── PROVIDED ENTRIES

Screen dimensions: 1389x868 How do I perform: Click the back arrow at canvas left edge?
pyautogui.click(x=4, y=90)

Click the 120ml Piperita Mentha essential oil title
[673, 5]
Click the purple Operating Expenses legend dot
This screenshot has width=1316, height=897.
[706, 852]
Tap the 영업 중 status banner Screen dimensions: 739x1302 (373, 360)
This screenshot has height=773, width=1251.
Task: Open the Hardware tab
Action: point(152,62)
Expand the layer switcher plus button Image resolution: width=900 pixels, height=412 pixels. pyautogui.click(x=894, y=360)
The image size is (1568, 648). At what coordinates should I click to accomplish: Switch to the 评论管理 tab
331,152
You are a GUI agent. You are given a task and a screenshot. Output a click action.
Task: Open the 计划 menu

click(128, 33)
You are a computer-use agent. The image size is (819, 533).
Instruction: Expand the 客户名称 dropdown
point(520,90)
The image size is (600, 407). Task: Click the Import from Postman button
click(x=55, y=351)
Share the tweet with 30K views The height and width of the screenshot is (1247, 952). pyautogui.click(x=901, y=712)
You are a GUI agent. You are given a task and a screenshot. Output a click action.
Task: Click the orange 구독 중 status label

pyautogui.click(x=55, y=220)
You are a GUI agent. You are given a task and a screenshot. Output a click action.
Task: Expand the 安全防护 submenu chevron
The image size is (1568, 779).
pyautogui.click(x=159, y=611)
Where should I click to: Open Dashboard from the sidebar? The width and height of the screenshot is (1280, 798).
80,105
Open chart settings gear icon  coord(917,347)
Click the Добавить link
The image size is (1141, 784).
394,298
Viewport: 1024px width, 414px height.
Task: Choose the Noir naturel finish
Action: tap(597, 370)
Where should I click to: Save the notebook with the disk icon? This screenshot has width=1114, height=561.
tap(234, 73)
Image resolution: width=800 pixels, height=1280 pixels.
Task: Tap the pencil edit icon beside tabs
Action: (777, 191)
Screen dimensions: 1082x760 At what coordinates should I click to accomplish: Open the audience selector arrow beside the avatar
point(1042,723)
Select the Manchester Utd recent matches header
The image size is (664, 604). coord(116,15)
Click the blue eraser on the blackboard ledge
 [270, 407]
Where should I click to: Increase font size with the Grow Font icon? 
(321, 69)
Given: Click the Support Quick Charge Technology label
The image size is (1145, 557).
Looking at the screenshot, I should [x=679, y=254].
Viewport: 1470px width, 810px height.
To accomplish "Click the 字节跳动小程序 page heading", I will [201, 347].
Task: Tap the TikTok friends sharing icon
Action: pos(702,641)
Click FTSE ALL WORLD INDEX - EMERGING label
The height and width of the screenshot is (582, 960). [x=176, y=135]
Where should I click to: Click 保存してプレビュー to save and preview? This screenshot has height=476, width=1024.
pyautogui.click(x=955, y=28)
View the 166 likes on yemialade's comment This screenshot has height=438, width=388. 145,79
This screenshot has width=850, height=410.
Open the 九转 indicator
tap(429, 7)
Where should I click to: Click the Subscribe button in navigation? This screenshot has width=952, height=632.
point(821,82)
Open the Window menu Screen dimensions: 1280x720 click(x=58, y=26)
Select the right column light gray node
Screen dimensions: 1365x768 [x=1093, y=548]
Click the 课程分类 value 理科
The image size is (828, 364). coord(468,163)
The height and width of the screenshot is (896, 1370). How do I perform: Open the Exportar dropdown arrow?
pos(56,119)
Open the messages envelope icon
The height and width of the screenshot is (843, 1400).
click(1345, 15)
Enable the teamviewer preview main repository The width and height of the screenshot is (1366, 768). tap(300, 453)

────

Please output the records shown above, with every character intact.

▶ RESULT
Screen dimensions: 1389x868 How do I perform: Click the back arrow at canvas left edge?
pyautogui.click(x=4, y=90)

Click the 120ml Piperita Mentha essential oil title
[673, 5]
Click the purple Operating Expenses legend dot
This screenshot has width=1316, height=897.
[706, 852]
Tap the 영업 중 status banner Screen dimensions: 739x1302 (373, 360)
This screenshot has height=773, width=1251.
Task: Open the Hardware tab
Action: point(152,62)
Expand the layer switcher plus button Image resolution: width=900 pixels, height=412 pixels. pyautogui.click(x=894, y=360)
The image size is (1568, 648). At what coordinates should I click to accomplish: Switch to the 评论管理 tab
331,152
You are a GUI agent. You are given a task and a screenshot. Output a click action.
Task: Open the 计划 menu

click(128, 33)
You are a computer-use agent. The image size is (819, 533).
Instruction: Expand the 客户名称 dropdown
point(520,90)
The image size is (600, 407). Task: Click the Import from Postman button
click(x=55, y=351)
Share the tweet with 30K views The height and width of the screenshot is (1247, 952). pyautogui.click(x=901, y=712)
You are a GUI agent. You are given a task and a screenshot. Output a click action.
Task: Click the orange 구독 중 status label

pyautogui.click(x=55, y=220)
You are a GUI agent. You are given a task and a screenshot. Output a click action.
Task: Expand the 安全防护 submenu chevron
The image size is (1568, 779).
pyautogui.click(x=159, y=611)
Where should I click to: Open Dashboard from the sidebar? The width and height of the screenshot is (1280, 798).
80,105
Open chart settings gear icon  coord(917,347)
Click the Добавить link
The image size is (1141, 784).
394,298
Viewport: 1024px width, 414px height.
Task: Choose the Noir naturel finish
Action: tap(597, 370)
Where should I click to: Save the notebook with the disk icon? This screenshot has width=1114, height=561.
tap(234, 73)
Image resolution: width=800 pixels, height=1280 pixels.
Task: Tap the pencil edit icon beside tabs
Action: (777, 191)
Screen dimensions: 1082x760 At what coordinates should I click to accomplish: Open the audience selector arrow beside the avatar
point(1042,723)
Select the Manchester Utd recent matches header
The image size is (664, 604). coord(116,15)
Click the blue eraser on the blackboard ledge
 [270, 407]
Where should I click to: Increase font size with the Grow Font icon? 
(321, 69)
Given: Click the Support Quick Charge Technology label
The image size is (1145, 557).
Looking at the screenshot, I should [x=679, y=254].
Viewport: 1470px width, 810px height.
To accomplish "Click the 字节跳动小程序 page heading", I will [201, 347].
Task: Tap the TikTok friends sharing icon
Action: pos(702,641)
Click FTSE ALL WORLD INDEX - EMERGING label
The height and width of the screenshot is (582, 960). [x=176, y=135]
Where should I click to: Click 保存してプレビュー to save and preview? This screenshot has height=476, width=1024.
pyautogui.click(x=955, y=28)
View the 166 likes on yemialade's comment This screenshot has height=438, width=388. 145,79
This screenshot has width=850, height=410.
Open the 九转 indicator
tap(429, 7)
Where should I click to: Click the Subscribe button in navigation? This screenshot has width=952, height=632.
point(821,82)
Open the Window menu Screen dimensions: 1280x720 click(x=58, y=26)
Select the right column light gray node
Screen dimensions: 1365x768 [x=1093, y=548]
Click the 课程分类 value 理科
The image size is (828, 364). coord(468,163)
The height and width of the screenshot is (896, 1370). How do I perform: Open the Exportar dropdown arrow?
pos(56,119)
Open the messages envelope icon
The height and width of the screenshot is (843, 1400).
click(1345, 15)
Enable the teamviewer preview main repository The width and height of the screenshot is (1366, 768). tap(300, 453)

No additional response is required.